*** Information shown ***

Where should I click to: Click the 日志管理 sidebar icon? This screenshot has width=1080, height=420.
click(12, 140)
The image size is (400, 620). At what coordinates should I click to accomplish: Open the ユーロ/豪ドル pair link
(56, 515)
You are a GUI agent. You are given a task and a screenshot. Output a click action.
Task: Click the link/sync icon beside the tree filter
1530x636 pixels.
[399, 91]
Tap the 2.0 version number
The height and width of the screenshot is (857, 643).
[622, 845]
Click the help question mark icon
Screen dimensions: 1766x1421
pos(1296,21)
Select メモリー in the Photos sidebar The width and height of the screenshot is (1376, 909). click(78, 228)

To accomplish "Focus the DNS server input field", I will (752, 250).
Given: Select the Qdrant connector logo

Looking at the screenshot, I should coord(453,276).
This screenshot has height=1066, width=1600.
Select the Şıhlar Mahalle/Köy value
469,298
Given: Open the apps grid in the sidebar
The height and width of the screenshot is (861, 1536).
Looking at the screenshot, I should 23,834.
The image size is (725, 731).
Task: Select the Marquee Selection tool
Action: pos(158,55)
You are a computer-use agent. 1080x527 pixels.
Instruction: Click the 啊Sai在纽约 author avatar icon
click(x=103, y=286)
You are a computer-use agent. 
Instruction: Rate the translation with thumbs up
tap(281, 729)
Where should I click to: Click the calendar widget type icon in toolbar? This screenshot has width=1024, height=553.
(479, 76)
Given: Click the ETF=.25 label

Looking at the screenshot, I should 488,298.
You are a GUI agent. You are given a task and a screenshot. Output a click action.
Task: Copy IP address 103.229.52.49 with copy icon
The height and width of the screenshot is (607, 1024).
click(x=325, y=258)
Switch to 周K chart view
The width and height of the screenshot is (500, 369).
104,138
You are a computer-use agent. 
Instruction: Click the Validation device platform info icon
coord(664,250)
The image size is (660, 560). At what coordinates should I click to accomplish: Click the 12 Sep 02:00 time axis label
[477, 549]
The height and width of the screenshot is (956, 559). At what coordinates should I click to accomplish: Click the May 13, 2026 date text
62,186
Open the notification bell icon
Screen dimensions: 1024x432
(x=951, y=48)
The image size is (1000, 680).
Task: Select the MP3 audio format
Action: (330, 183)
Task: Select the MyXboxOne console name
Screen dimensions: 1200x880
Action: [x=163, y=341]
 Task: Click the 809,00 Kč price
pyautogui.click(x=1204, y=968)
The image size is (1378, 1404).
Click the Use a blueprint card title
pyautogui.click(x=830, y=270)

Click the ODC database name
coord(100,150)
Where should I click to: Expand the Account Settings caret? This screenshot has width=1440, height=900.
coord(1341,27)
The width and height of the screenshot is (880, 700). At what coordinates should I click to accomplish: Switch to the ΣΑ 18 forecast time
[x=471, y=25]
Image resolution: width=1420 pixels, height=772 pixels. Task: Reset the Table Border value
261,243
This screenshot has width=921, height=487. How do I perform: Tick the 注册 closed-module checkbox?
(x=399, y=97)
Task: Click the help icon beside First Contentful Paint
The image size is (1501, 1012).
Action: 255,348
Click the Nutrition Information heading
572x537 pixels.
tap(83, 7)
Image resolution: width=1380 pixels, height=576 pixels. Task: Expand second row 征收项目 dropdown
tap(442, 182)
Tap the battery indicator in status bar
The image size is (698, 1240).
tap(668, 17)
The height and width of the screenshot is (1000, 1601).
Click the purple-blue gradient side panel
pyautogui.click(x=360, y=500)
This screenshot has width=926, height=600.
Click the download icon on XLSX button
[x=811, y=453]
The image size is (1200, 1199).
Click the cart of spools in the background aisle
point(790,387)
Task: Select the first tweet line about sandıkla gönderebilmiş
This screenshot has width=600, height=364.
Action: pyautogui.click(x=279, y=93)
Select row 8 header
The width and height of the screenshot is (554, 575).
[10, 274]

*** End of Information shown ***

**What the task requires**:
Working from the material above, retype exactly the lines from the one with "Click the download icon on XLSX button" through the one with "Task: Select the first", both included, and only those lines.

**Written reply**:
Click the download icon on XLSX button
[x=811, y=453]
The image size is (1200, 1199).
Click the cart of spools in the background aisle
point(790,387)
Task: Select the first tweet line about sandıkla gönderebilmiş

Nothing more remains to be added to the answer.